START PASSAGE PROVIDED

Is Django too slow?

Does Django have "bad performance"? The framework is now 15 years old. Is it out of date? Mostly, no. I think that Django's performance is perfectly fine for most use-cases. In this post I'll review different aspects of Django's "performance" as a web framework and discuss how you can decide whether it's a good fit for your web app.

Benchmarks

Let's start by digging into the ad-hoc web app performance benchmarks that you'll see pop up on Medium from time to time. To produce a graph like the one below, the author of this article sets up a server for each of the frameworks tested and sends them a bunch of HTTP requests. The benchmarking tool counts number of requests served per second by each framework.

benchmark

I think these kind of measurements are irrelevant to practical web development. There are a few factors to consider:

Is the metric being measured actually of interest? What's a good baseline? Is 100 requests per seconds good, or pathetic? Is 3000 requests/s practically better than 600 requests/s?
Is the test representative of an actual web app workload? In this case, how often do we just send a static "hello world" JSON to users?

END PASSAGE PROVIDED

*WRITTEN EXERCISE 1:*
Return the passage of the Django performance post from "I think these" up to and including "than 600 requests/s?", word for word.
*WRITTEN EXERCISE 2:*
Supply the next part of the Django performance post, picking up after its final sentence.
The lines that come after this play no part in the work.

START SUPPLIED MATERIAL

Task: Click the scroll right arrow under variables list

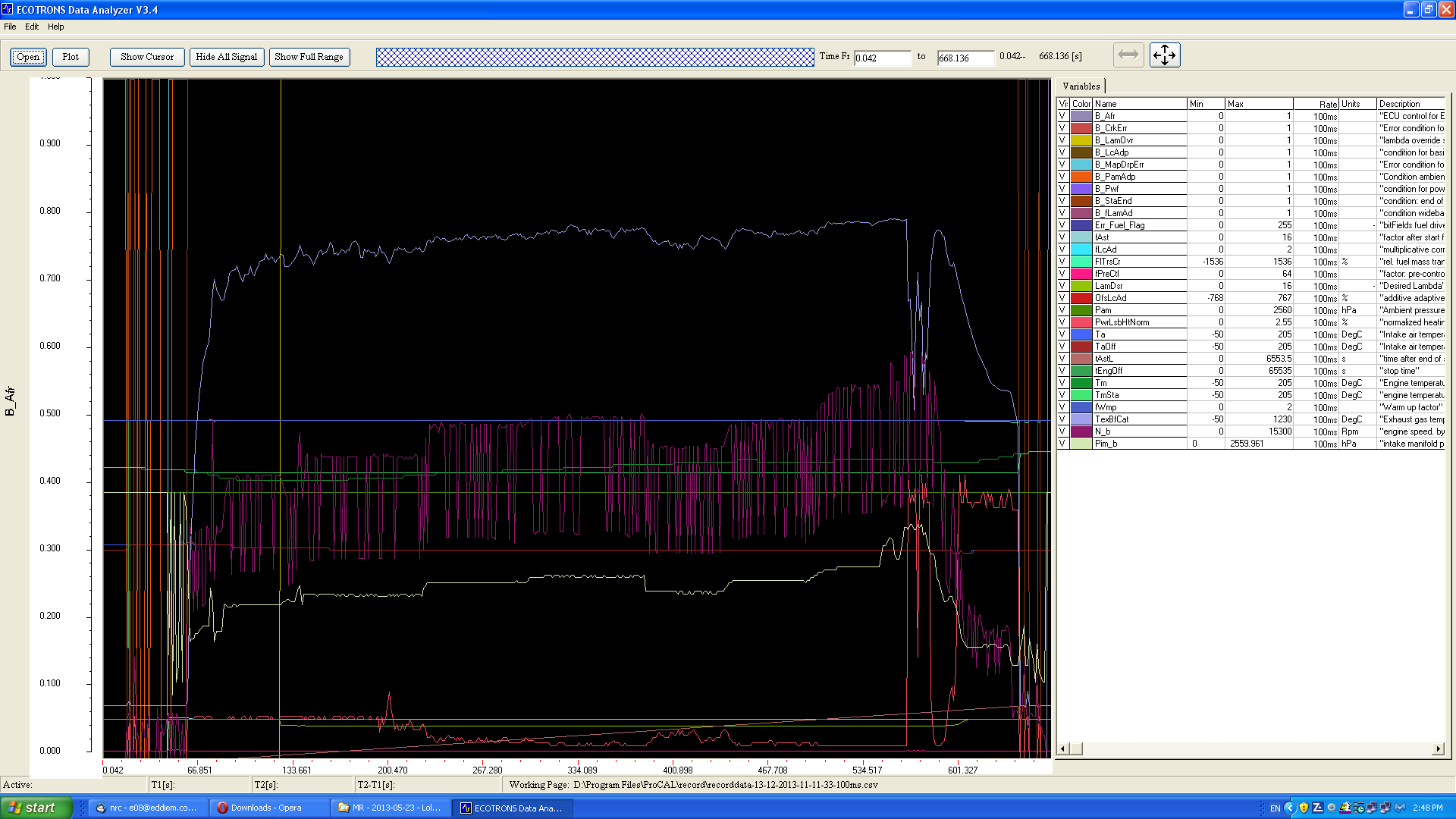Action: 1438,749
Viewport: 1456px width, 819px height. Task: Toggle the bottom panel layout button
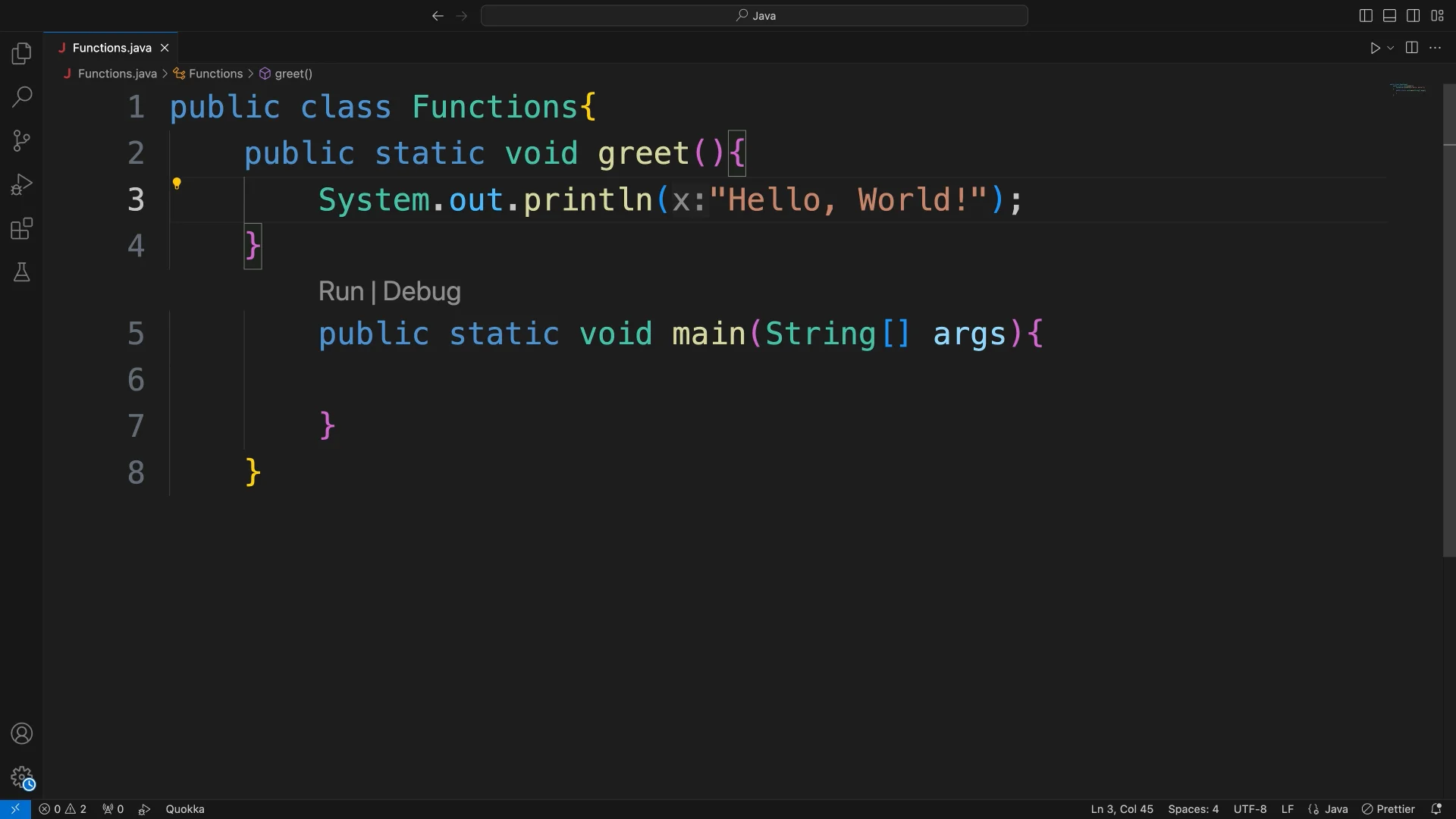[1389, 15]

END SUPPLIED MATERIAL

*TASK RESPONSE 1:*
I think these kind of measurements are irrelevant to practical web development. There are a few factors to consider:

Is the metric being measured actually of interest? What's a good baseline? Is 100 requests per seconds good, or pathetic? Is 3000 requests/s practically better than 600 requests/s?

*TASK RESPONSE 2:*
Are we comparing apples to apples? For example, ExpressJS has 3 layers of relatively simple middleware enabled by default, wheras Django provides a larger stack of middleware features, "out of the box"
Has each technology been set up correctly? Was Gunicorn, for example, run with an optimal number of workers?

This kind of naive comparsison is a little misleading and it's hard to use it to make practical decisions. So, what kind of performance metrics should you pay attention to when working on your Django app?

What do you mean by "performance"?

When you ask whether a framework or language is "slow", you should also ask "slow at what?" and "why do you care?". Fundamentally I think there are really only two performance goals: a good user experience and low hosting cost. How much money does running this website cost me, and do people enjoy using my website? For user experience I'm going to talk about two factors:

Response time: how long people need to wait before their requests are fulfilled
Concurrency: how many people can use your website at the same time

Cost, on the other hand, is typically proportional to compute resources: how many CPU cores and GB of RAM you will need to run your web app.

Response time in Django

Users don't like waiting for their page to load, so the less time they have to wait, the better. There are a few different metrics that you could use to measure page load speed, such as time to first byte or first contentful paint, both of which you can check with PageSpeed Insights. Faster responses don't benefit your user linearly though, not every 5x improvement in response is equally beneficial. A user getting a response in:

5s compared to 25s transforms the app from "broken" to "barely useable"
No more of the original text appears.